Reply with every entry, repeated exactly as given.

Saved entries:
────────────────────

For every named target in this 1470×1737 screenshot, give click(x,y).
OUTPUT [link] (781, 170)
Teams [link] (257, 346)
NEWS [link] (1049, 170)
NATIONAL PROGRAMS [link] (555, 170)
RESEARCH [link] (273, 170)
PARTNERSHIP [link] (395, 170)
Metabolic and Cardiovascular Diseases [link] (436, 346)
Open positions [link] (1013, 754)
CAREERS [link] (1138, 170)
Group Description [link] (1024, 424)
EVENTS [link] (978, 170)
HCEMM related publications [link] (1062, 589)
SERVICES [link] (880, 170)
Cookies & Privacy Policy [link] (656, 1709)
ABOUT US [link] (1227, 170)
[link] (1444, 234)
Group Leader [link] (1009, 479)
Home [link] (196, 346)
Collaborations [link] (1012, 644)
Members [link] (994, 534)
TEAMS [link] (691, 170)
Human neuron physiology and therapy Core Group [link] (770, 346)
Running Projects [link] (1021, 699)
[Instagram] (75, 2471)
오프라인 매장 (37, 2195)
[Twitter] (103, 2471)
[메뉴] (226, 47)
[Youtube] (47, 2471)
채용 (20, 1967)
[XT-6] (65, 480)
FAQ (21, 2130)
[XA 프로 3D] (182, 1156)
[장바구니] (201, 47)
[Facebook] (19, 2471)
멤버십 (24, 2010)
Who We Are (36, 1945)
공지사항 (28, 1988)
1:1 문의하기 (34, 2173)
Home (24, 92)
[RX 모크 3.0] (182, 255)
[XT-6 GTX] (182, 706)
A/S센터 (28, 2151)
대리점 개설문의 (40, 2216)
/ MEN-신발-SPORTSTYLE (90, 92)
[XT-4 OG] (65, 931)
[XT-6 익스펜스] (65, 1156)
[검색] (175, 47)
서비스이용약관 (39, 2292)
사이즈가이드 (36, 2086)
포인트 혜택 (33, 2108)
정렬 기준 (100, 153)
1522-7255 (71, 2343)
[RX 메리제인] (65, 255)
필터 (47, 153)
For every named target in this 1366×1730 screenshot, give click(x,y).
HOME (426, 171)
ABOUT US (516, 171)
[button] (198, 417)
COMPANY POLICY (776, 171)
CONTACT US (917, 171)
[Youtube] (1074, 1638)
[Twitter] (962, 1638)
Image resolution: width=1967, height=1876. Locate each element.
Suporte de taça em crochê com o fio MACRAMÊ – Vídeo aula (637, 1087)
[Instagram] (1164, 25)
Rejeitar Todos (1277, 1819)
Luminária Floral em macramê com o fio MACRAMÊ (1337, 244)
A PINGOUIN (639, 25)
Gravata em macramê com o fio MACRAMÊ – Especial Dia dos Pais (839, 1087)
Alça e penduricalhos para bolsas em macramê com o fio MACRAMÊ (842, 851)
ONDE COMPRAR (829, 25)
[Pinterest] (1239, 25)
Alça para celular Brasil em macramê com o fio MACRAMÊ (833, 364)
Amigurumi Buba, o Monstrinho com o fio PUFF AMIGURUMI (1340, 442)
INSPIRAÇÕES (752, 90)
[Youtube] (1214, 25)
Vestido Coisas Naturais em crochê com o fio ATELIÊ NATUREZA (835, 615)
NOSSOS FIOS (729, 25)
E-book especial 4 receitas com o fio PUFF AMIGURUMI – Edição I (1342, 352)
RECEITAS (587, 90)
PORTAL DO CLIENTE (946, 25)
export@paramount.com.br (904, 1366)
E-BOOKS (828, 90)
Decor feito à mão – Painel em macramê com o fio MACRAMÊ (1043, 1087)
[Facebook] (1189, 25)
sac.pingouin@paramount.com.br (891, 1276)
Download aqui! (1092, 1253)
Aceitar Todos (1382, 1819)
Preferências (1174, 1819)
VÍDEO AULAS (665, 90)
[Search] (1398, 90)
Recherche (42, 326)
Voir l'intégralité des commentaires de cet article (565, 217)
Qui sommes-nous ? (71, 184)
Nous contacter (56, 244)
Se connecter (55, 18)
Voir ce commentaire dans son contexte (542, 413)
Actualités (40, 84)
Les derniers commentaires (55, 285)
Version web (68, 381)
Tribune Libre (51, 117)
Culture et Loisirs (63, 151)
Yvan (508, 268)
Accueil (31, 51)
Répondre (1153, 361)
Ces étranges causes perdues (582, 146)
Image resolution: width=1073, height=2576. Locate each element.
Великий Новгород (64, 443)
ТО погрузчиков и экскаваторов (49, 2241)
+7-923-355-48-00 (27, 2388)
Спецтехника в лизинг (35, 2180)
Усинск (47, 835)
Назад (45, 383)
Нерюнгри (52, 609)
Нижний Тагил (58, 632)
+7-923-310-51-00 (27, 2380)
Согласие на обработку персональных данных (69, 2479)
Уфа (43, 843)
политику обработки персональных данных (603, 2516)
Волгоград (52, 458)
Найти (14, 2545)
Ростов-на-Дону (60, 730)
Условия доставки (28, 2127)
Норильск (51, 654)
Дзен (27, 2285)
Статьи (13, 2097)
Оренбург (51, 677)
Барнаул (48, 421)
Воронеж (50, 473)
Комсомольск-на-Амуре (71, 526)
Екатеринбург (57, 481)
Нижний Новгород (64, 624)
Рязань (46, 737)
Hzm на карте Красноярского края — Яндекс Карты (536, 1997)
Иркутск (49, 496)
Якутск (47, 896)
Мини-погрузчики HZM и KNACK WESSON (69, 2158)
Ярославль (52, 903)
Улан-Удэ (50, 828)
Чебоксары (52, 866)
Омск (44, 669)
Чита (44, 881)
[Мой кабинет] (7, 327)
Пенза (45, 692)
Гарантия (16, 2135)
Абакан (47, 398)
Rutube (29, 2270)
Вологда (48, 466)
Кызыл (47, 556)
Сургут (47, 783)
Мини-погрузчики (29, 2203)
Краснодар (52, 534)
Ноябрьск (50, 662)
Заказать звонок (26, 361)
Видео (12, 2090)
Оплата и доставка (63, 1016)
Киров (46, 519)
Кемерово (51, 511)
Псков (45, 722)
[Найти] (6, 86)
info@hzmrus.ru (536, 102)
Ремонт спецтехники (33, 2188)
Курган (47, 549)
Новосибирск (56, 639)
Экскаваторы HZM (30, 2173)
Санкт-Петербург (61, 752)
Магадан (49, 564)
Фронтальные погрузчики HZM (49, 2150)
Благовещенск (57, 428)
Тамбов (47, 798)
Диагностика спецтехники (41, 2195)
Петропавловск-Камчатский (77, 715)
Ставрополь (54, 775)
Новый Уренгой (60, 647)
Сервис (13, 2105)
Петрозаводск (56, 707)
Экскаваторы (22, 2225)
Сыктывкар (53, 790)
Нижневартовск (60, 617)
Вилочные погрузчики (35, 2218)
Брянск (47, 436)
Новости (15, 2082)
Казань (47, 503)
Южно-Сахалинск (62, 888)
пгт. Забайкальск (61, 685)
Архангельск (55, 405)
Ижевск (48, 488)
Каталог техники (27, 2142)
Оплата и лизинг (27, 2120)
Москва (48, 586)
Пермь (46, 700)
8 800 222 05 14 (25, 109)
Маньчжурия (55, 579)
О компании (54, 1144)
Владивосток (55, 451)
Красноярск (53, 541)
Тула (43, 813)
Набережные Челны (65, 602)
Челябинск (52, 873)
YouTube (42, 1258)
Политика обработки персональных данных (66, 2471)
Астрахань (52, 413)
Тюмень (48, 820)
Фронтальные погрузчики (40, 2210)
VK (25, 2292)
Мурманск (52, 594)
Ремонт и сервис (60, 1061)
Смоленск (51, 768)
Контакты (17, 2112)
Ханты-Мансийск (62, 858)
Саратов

────────────────────

* [Solution to this exercise]
For every named target in this 1470×1737 screenshot, give click(x,y).
OUTPUT [link] (781, 170)
Teams [link] (257, 346)
NEWS [link] (1049, 170)
NATIONAL PROGRAMS [link] (555, 170)
RESEARCH [link] (273, 170)
PARTNERSHIP [link] (395, 170)
Metabolic and Cardiovascular Diseases [link] (436, 346)
Open positions [link] (1013, 754)
CAREERS [link] (1138, 170)
Group Description [link] (1024, 424)
EVENTS [link] (978, 170)
HCEMM related publications [link] (1062, 589)
SERVICES [link] (880, 170)
Cookies & Privacy Policy [link] (656, 1709)
ABOUT US [link] (1227, 170)
[link] (1444, 234)
Group Leader [link] (1009, 479)
Home [link] (196, 346)
Collaborations [link] (1012, 644)
Members [link] (994, 534)
TEAMS [link] (691, 170)
Human neuron physiology and therapy Core Group [link] (770, 346)
Running Projects [link] (1021, 699)
[Instagram] (75, 2471)
오프라인 매장 (37, 2195)
[Twitter] (103, 2471)
[메뉴] (226, 47)
[Youtube] (47, 2471)
채용 (20, 1967)
[XT-6] (65, 480)
FAQ (21, 2130)
[XA 프로 3D] (182, 1156)
[장바구니] (201, 47)
[Facebook] (19, 2471)
멤버십 (24, 2010)
Who We Are (36, 1945)
공지사항 (28, 1988)
1:1 문의하기 (34, 2173)
Home (24, 92)
[RX 모크 3.0] (182, 255)
[XT-6 GTX] (182, 706)
A/S센터 (28, 2151)
대리점 개설문의 (40, 2216)
/ MEN-신발-SPORTSTYLE (90, 92)
[XT-4 OG] (65, 931)
[XT-6 익스펜스] (65, 1156)
[검색] (175, 47)
서비스이용약관 (39, 2292)
사이즈가이드 (36, 2086)
포인트 혜택 (33, 2108)
정렬 기준 (100, 153)
1522-7255 (71, 2343)
[RX 메리제인] (65, 255)
필터 (47, 153)
For every named target in this 1366×1730 screenshot, give click(x,y).
HOME (426, 171)
ABOUT US (516, 171)
[button] (198, 417)
COMPANY POLICY (776, 171)
CONTACT US (917, 171)
[Youtube] (1074, 1638)
[Twitter] (962, 1638)
Image resolution: width=1967, height=1876. Locate each element.
Suporte de taça em crochê com o fio MACRAMÊ – Vídeo aula (637, 1087)
[Instagram] (1164, 25)
Rejeitar Todos (1277, 1819)
Luminária Floral em macramê com o fio MACRAMÊ (1337, 244)
A PINGOUIN (639, 25)
Gravata em macramê com o fio MACRAMÊ – Especial Dia dos Pais (839, 1087)
Alça e penduricalhos para bolsas em macramê com o fio MACRAMÊ (842, 851)
ONDE COMPRAR (829, 25)
[Pinterest] (1239, 25)
Alça para celular Brasil em macramê com o fio MACRAMÊ (833, 364)
Amigurumi Buba, o Monstrinho com o fio PUFF AMIGURUMI (1340, 442)
INSPIRAÇÕES (752, 90)
[Youtube] (1214, 25)
Vestido Coisas Naturais em crochê com o fio ATELIÊ NATUREZA (835, 615)
NOSSOS FIOS (729, 25)
E-book especial 4 receitas com o fio PUFF AMIGURUMI – Edição I (1342, 352)
RECEITAS (587, 90)
PORTAL DO CLIENTE (946, 25)
export@paramount.com.br (904, 1366)
E-BOOKS (828, 90)
Decor feito à mão – Painel em macramê com o fio MACRAMÊ (1043, 1087)
[Facebook] (1189, 25)
sac.pingouin@paramount.com.br (891, 1276)
Download aqui! (1092, 1253)
Aceitar Todos (1382, 1819)
Preferências (1174, 1819)
VÍDEO AULAS (665, 90)
[Search] (1398, 90)
Recherche (42, 326)
Voir l'intégralité des commentaires de cet article (565, 217)
Qui sommes-nous ? (71, 184)
Nous contacter (56, 244)
Se connecter (55, 18)
Voir ce commentaire dans son contexte (542, 413)
Actualités (40, 84)
Les derniers commentaires (55, 285)
Version web (68, 381)
Tribune Libre (51, 117)
Culture et Loisirs (63, 151)
Yvan (508, 268)
Accueil (31, 51)
Répondre (1153, 361)
Ces étranges causes perdues (582, 146)
Image resolution: width=1073, height=2576. Locate each element.
Великий Новгород (64, 443)
ТО погрузчиков и экскаваторов (49, 2241)
+7-923-355-48-00 (27, 2388)
Спецтехника в лизинг (35, 2180)
Усинск (47, 835)
Назад (45, 383)
Нерюнгри (52, 609)
Нижний Тагил (58, 632)
+7-923-310-51-00 (27, 2380)
Согласие на обработку персональных данных (69, 2479)
Уфа (43, 843)
политику обработки персональных данных (603, 2516)
Волгоград (52, 458)
Найти (14, 2545)
Ростов-на-Дону (60, 730)
Условия доставки (28, 2127)
Норильск (51, 654)
Дзен (27, 2285)
Статьи (13, 2097)
Оренбург (51, 677)
Барнаул (48, 421)
Воронеж (50, 473)
Комсомольск-на-Амуре (71, 526)
Екатеринбург (57, 481)
Нижний Новгород (64, 624)
Рязань (46, 737)
Hzm на карте Красноярского края — Яндекс Карты (536, 1997)
Иркутск (49, 496)
Якутск (47, 896)
Мини-погрузчики HZM и KNACK WESSON (69, 2158)
Ярославль (52, 903)
Улан-Удэ (50, 828)
Чебоксары (52, 866)
Омск (44, 669)
Чита (44, 881)
[Мой кабинет] (7, 327)
Пенза (45, 692)
Гарантия (16, 2135)
Абакан (47, 398)
Rutube (29, 2270)
Вологда (48, 466)
Кызыл (47, 556)
Сургут (47, 783)
Мини-погрузчики (29, 2203)
Краснодар (52, 534)
Ноябрьск (50, 662)
Заказать звонок (26, 361)
Видео (12, 2090)
Оплата и доставка (63, 1016)
Киров (46, 519)
Кемерово (51, 511)
Псков (45, 722)
[Найти] (6, 86)
info@hzmrus.ru (536, 102)
Ремонт спецтехники (33, 2188)
Курган (47, 549)
Новосибирск (56, 639)
Экскаваторы HZM (30, 2173)
Санкт-Петербург (61, 752)
Магадан (49, 564)
Фронтальные погрузчики HZM (49, 2150)
Благовещенск (57, 428)
Тамбов (47, 798)
Диагностика спецтехники (41, 2195)
Петропавловск-Камчатский (77, 715)
Ставрополь (54, 775)
Новый Уренгой (60, 647)
Сервис (13, 2105)
Петрозаводск (56, 707)
Экскаваторы (22, 2225)
Сыктывкар (53, 790)
Нижневартовск (60, 617)
Вилочные погрузчики (35, 2218)
Брянск (47, 436)
Новости (15, 2082)
Казань (47, 503)
Южно-Сахалинск (62, 888)
пгт. Забайкальск (61, 685)
Архангельск (55, 405)
Ижевск (48, 488)
Каталог техники (27, 2142)
Оплата и лизинг (27, 2120)
Москва (48, 586)
Пермь (46, 700)
8 800 222 05 14 (25, 109)
Маньчжурия (55, 579)
О компании (54, 1144)
Владивосток (55, 451)
Красноярск (53, 541)
Тула (43, 813)
Набережные Челны (65, 602)
Челябинск (52, 873)
YouTube (42, 1258)
Политика обработки персональных данных (66, 2471)
Астрахань (52, 413)
Тюмень (48, 820)
Фронтальные погрузчики (40, 2210)
VK (25, 2292)
Мурманск (52, 594)
Ремонт и сервис (60, 1061)
Смоленск (51, 768)
Контакты (17, 2112)
Ханты-Мансийск (62, 858)
Саратов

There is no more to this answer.